A friend pointed out this article from Bloomberg today on accuracy of analyst stock calls. I like the reference to the poor senior Wall Street analysts having to try to get by on $600k per annum, as against $1m on average six years ago. I personally would love a chance to muddle through life on "only" 600 grand - I think I could just about manage - I might even buy a new bicycle. (Author's note - in case the irony above has not been clear enough, I am paid very spectacularly less than this figure.)
Anyway, here's the "there's no justice" aspect to the story. On the Bloomberg terminal version of the story (and in the brand-new edition of Bloomberg Markets magazine), there is an attachment which actually lists the most accurate 20 stock pickers in investment banking research according to the survey, based on an analysis of calls made by 2,500 analysts on a sample of 200 companies over the period August 2004 - July 2006. Judging from the .jpg I ripped, I appear to be one of them, as does my boss David Stedman. Suffice it to say that this has generated much interest internally, where I am, ahem, somewhat misunderstood.
UPDATE: I have to confess to being excited and bemused in equal measure by this news.
On the one hand, I love the idea that a two-year number-crunching exercise compiled by a trusted source of financial data has yielded a result which gives Daiwa 10% of the top 20 analyst slots, especially in light of the fact that the brand name Daiwa is usually associated outside Japan with fishing rods (this is an unrelated company). Among all the esteemed names appearing on the list, Deutsche Bank is the only other company which appears twice. At first it seems counterintuitive, but hell, if it's good enough for the mayor of New York, it's good enough for me.

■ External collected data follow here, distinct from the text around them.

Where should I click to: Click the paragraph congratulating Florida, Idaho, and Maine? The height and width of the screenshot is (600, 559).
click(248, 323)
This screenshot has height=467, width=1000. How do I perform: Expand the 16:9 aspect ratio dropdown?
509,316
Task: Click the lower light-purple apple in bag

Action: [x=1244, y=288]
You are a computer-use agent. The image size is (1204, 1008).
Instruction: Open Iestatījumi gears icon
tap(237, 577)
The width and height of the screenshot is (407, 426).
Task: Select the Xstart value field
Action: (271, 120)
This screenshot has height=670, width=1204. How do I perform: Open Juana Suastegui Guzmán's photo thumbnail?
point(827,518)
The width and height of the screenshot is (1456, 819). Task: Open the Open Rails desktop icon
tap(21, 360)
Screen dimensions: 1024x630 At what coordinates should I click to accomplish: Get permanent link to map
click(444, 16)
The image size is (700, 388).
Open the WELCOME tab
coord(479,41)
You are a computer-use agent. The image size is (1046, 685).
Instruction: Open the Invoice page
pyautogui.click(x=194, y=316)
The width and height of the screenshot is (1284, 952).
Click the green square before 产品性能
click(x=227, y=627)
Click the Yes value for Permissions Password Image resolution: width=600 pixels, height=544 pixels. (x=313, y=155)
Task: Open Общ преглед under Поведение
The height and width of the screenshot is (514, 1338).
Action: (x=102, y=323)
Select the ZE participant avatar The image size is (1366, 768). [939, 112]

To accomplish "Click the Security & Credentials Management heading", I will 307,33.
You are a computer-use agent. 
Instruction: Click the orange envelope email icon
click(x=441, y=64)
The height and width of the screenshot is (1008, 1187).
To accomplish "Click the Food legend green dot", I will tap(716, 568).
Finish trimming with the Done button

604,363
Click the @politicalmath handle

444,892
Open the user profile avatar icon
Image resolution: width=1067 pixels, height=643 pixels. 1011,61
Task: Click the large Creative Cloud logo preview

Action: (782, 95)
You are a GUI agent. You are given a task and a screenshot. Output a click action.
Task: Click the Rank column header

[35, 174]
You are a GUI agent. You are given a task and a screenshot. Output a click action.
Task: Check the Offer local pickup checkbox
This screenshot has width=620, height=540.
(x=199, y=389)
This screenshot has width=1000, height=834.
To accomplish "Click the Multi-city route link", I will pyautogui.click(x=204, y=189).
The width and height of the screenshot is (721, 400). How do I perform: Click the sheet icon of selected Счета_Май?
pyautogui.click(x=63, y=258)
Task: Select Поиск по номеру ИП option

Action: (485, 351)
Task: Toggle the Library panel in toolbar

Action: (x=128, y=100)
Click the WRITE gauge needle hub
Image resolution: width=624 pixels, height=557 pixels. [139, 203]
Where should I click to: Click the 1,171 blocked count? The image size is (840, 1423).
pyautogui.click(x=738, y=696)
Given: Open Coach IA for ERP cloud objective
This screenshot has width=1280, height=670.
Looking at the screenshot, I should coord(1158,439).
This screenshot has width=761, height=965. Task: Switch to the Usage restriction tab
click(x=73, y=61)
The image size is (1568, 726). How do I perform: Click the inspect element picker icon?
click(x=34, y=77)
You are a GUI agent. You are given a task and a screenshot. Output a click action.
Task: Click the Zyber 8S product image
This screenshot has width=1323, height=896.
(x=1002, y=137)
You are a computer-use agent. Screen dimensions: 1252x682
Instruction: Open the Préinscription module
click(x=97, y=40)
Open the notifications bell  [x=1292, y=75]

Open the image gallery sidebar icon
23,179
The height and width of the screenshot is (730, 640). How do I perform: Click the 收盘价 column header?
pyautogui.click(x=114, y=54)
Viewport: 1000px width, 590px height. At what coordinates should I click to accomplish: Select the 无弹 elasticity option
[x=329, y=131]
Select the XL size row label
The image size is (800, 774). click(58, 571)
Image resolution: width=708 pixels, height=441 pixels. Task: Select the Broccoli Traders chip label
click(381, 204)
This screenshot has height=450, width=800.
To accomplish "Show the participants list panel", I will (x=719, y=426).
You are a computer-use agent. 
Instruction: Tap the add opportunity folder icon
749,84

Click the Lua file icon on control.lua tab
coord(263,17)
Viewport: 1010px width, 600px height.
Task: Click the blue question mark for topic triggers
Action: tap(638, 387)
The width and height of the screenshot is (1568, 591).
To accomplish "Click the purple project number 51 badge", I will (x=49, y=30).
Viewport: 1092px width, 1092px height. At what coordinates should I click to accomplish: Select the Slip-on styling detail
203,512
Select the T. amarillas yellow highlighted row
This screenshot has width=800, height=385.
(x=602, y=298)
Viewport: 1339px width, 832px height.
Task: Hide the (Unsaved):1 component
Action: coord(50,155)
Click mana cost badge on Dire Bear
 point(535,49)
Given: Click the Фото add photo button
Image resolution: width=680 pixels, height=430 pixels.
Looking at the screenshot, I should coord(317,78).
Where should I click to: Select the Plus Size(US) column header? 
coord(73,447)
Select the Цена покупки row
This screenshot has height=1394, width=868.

On the other hand, this strikes me as almost surreal, given the reality underlying it. European equities are a very small part of the overall Daiwa business, and accordingly, we are a very small department. An outsider looking in might say that we are woefully underfunded, under-resourced, and pretty much unloved internally - and I would probably have to agree with them. My boss David and I are one-man shows, like all of our analyst colleagues. None of us has any support - no research assistants, no junior analysts, no specialist sales. Compared to most of our competitors, we wouldn't seem to have a chance in hell of differentiation against all the noise they can generate. Then again, maybe this survey suggests that noise doesn't have that much to do with it.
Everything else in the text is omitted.